Question

does 1/n*[sin(n)+cos(n)] converge to a specific value (if not, why not)?

Answer 1

so is it 1/(n* (sin(n) + cos(n)) or is it (1/n) * (sin (n) + cos(n))

Answer 2

(1/n) * (sin (n) + cos(n)), because of the operator precedence

Answer 3

Is this limit as n goes to infinity?

Answer 4

So now it is clear what you mean. What is your own opinion about it?
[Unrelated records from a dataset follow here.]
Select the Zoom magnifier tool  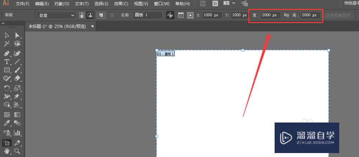pos(17,151)
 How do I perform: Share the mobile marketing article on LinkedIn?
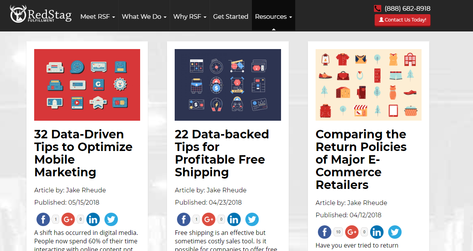pos(93,220)
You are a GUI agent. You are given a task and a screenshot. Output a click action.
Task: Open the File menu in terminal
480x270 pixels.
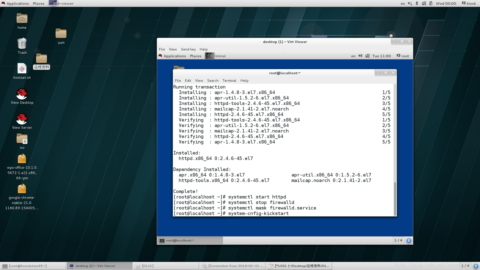(178, 81)
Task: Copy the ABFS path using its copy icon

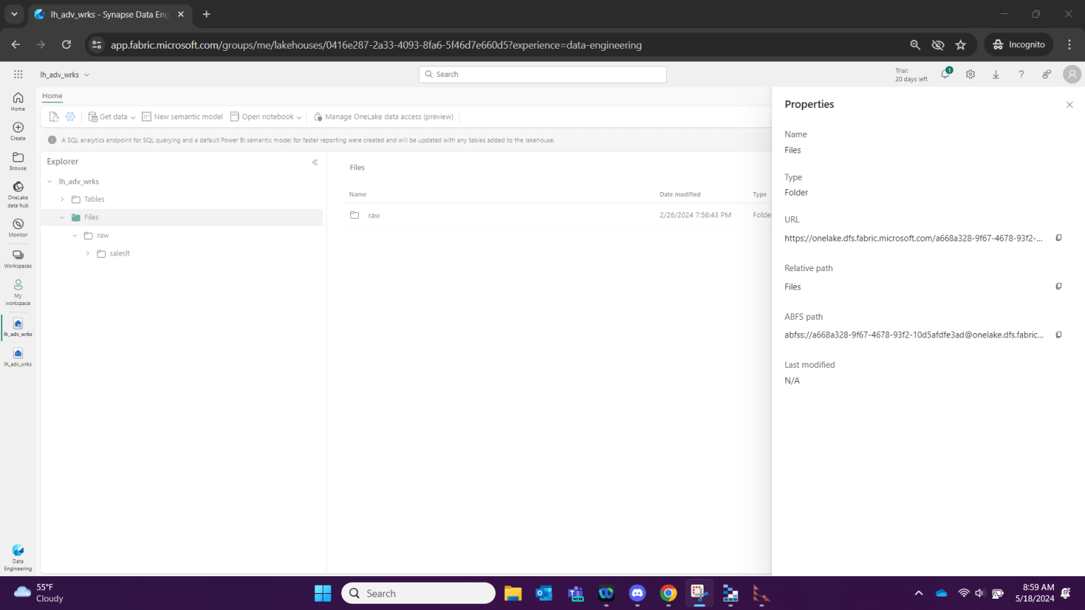Action: [x=1058, y=334]
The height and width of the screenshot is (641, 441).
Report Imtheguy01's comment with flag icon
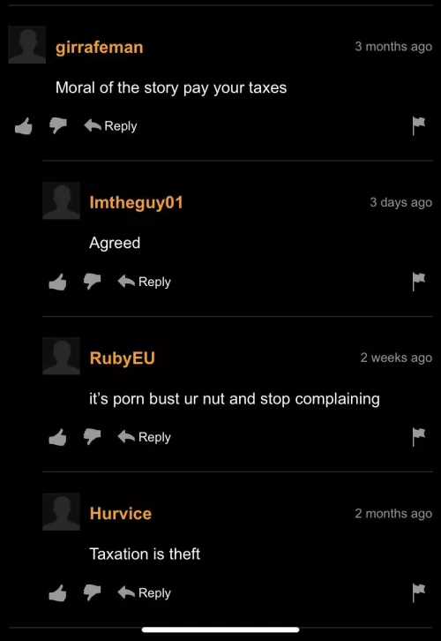419,282
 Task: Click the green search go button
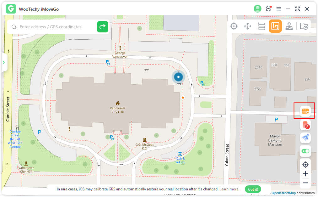click(x=103, y=27)
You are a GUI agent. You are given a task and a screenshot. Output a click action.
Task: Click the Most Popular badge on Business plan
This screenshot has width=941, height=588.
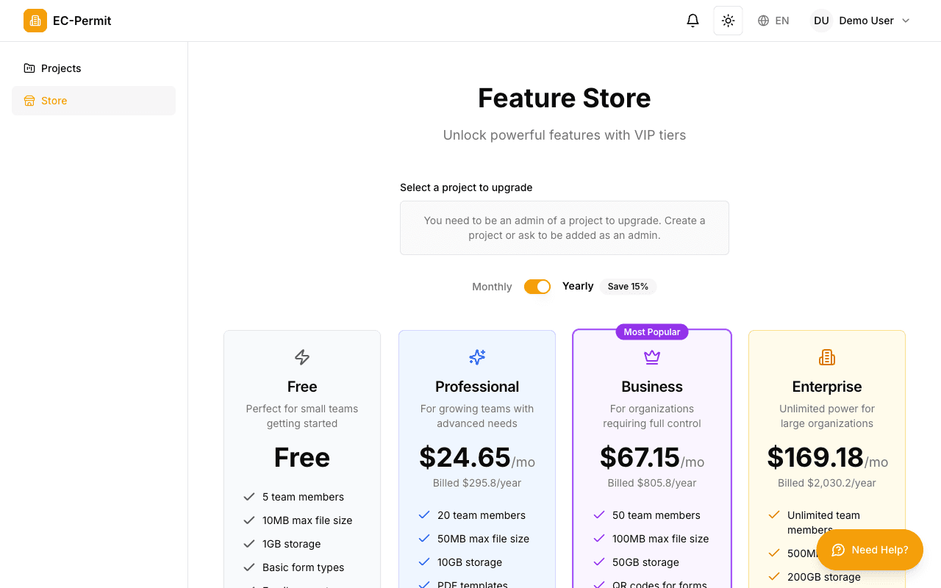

What do you know about 1/n and sin n + cos n as n becomes large?

Answer 5

Assuming n goes to infinity ;)

Answer 6

Hint: write as \[\frac{ \sin n + \cos n }{ n }\]and then look at the absolute value: \[\frac{ |\sin n +\cos n| }{ n }\]Could you think of a number p so that |sin n + cos n| < p for every n?

Answer 7

@random_guy : it's your turn now ;)

Answer 8

@ZeHanz : thanks for the hint.

So it should contevrge to zero, not true? sin and cos return values betwen 0, 1, and because they are in pahse the maximal sum of the two is \[\sqrt{2}\]
As n approaches infinity the fraction gets smaller and smalle, but it's never 0 (it approches to it from both sides though)

Answer 9

You can take an easier upper bound for |sin n + cos n|, not worrying about the phase: \[0 \le \frac{ | \sin n+\cos n| }{ n }\le \frac{ 2 }{ n }\]
Now because 2/n has limit 0 as n goes to infinity, by the "squeeze theorem" (or how it is called) your expression also has limit 0.